Thursday, May 03, 2007

Thoughts on Blogging Against Disablism Day

Tuesday’s Blogging Against Disablism Day was a rousing success. I have read posts that were thought provoking, sad, insightful, funny, and informative - all exploring the many varied aspects and perspectives on disablism. Thanks to everybody who read and commented on my post.

I feel enriched, encouraged and invigorated.

I didn’t really have favorites from the day. Each post was unique - it's worth reading every single one.

Here’s a sampling of quotes from the day:

"Bullies and teachers had made it very clear to me which of my traits were desirable and which were not. Every time I saw myself I saw all those undesirable traits to my disgust and shame."

"He was my grandpa who had gone blind but that was somehow different from him being a blind person to me at that time."

"In fact, the U.S. Supreme Court has been so hostile to disability rights that Congress has started to consider legislation that's aimed at restoring the employment discrimination oversight powers to the ADA."

"So how did anyone get the idea that it's abnormal to need services?"

"Maybe labor and delivery rooms would sound like this,
'It's a boy! No hair, dark eyes, 46 chromosomes! Congratulations'
or
'It's a girl! Blond curly hair, blue eyes, and 47 chromosomes! Congratulations!'"


"OK, then. Where are you all? Where are the hordes and hordes of disabled bloggers of colour? Huh? What? Where are you?”

"Your finally getting married to the love of your life. Do you:-
(a) Hold your wedding at a restaurant without an elevator, with multiple stairs over many different levels so that your nephew, who is a power chair user, can’t attend.
(b) Invite your neice to be your bridesmaid, knowing that her brother won’t be there to watch her.
(c) Tell your nephew’s family, when they offer to pay the difference it would cost you to change the venue to a more powerchair friendly place, that the day is not about your nephew - it’s about you.
(d) Consider your family and hold the reception in an accessible restaurant/venue so that the whole family can enjoy the day and watch you get married."

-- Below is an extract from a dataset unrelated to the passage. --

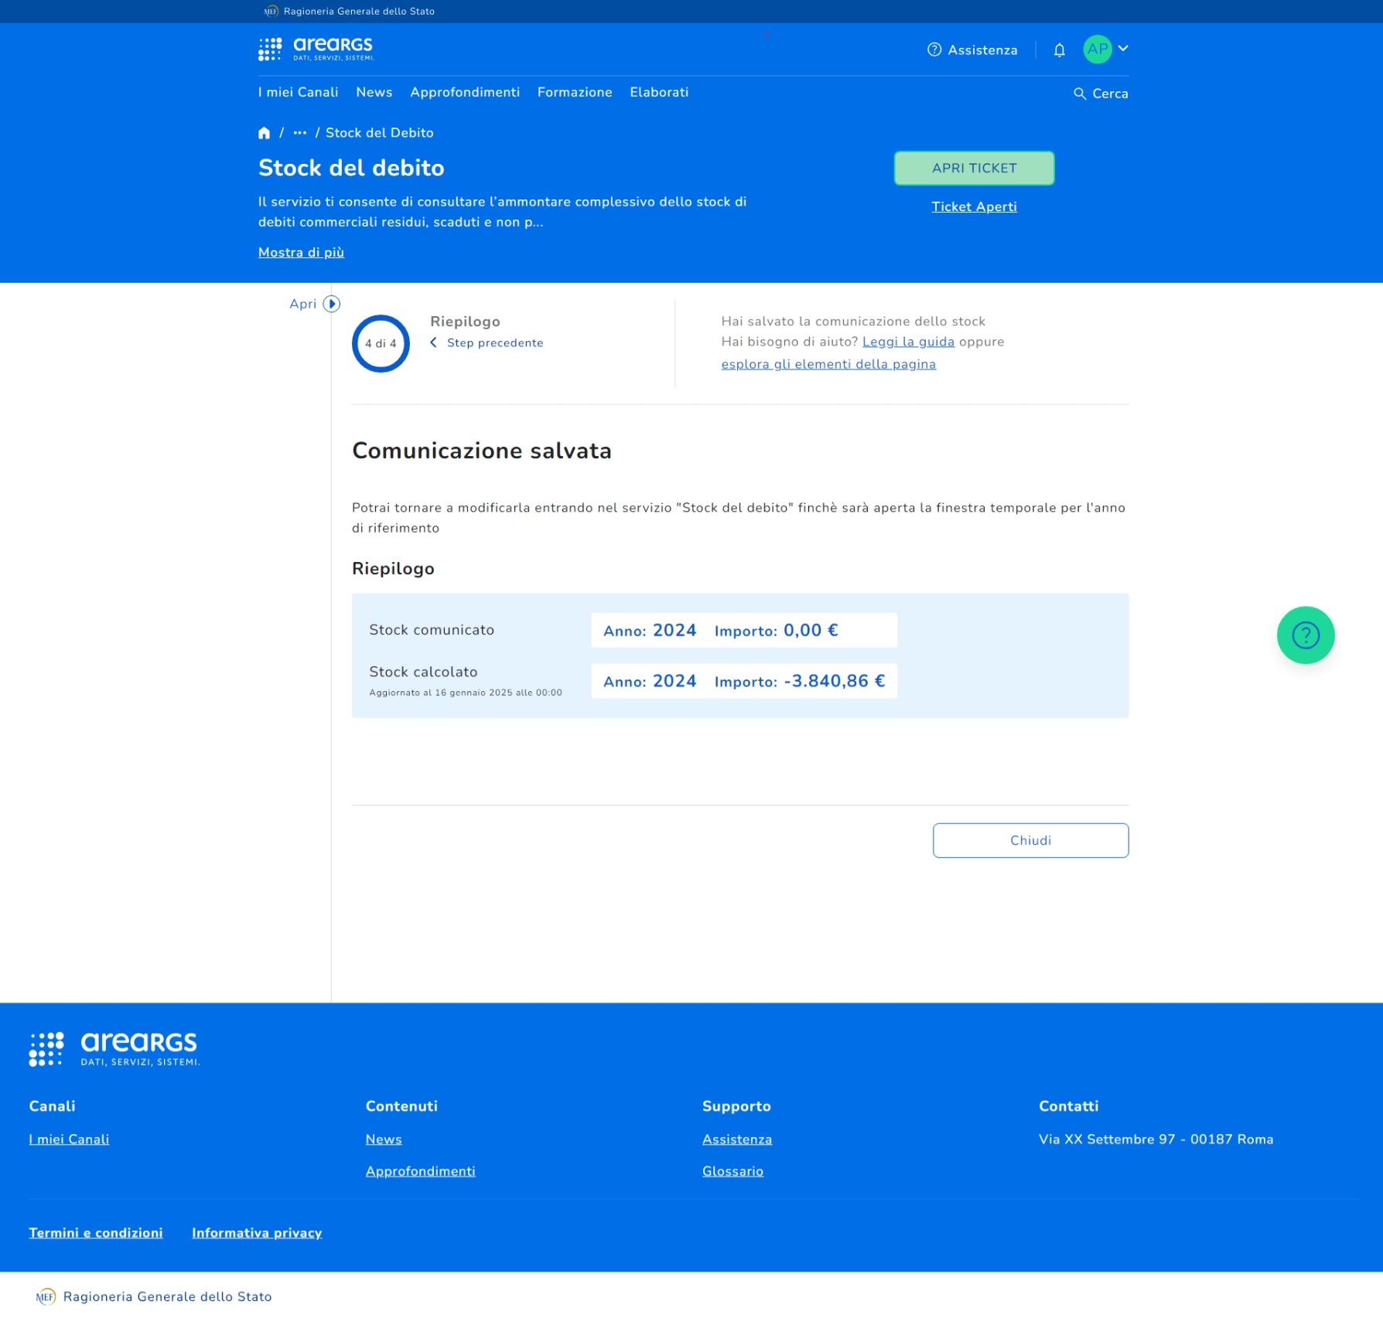The height and width of the screenshot is (1321, 1383).
Task: Open Assistenza from the header
Action: 972,50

Having chronic, invisible & controversial diagnoses also makes you aware that there’s a hierarchy of ‘acceptable’ illnesses.”

“Note that, discrimination against disabled people (at Ellis Island)wasn't a benign oversight, nor an unforeseen consequence of broader policy--disability discrimination was the policy.”

“So where are the self-reflective posts by nondisabled folks about ability, bodily privilege, fear of people with cognitive disabilities, or even angst about becoming impaired? Where is the recognition of participating in and privileging from an ableist culture?”

"We have a couple of people in our lives that have that "deer in the headlights" look whenever they're around us."

"So, there I am, in my wheelchair, waiting to cross the road. The total stranger next to me, having had a good, long, sideways stare, eventually says, “So what’s wrong with you then?”
My options would appear to be:
tell them what my disability is - which is no secret, but really none of their sodding business
say 'You first - what’s wrong with you?' - which will confirm them in their opinion that all disabled people are peculiar and embittered - after all, they were just trying to be nice!"



“. . . what if there was ableist discrimination, if the able-bodied encountered whispers, inaccessible buildings and transport, stares, intrusive and rude comments, and more?”(great 3 minute video demonstrating this point)

5 comments:

Michelle said...

thanks for doing a recap like this - I was able to read a few blogs I hadn't had the chance to yet (still making my way through the list of participants!)

abfh said...

Thanks -- I linked to your Blogging Against Disablism Day essay in my latest post.

Pedro Morgado said...

Blogging against disablism.

Karen said...

Thanks for putting this together, I see a few that I missed.

Elizabeth McClung said...

Great recap - like others, I am now going back to find the ones I missed.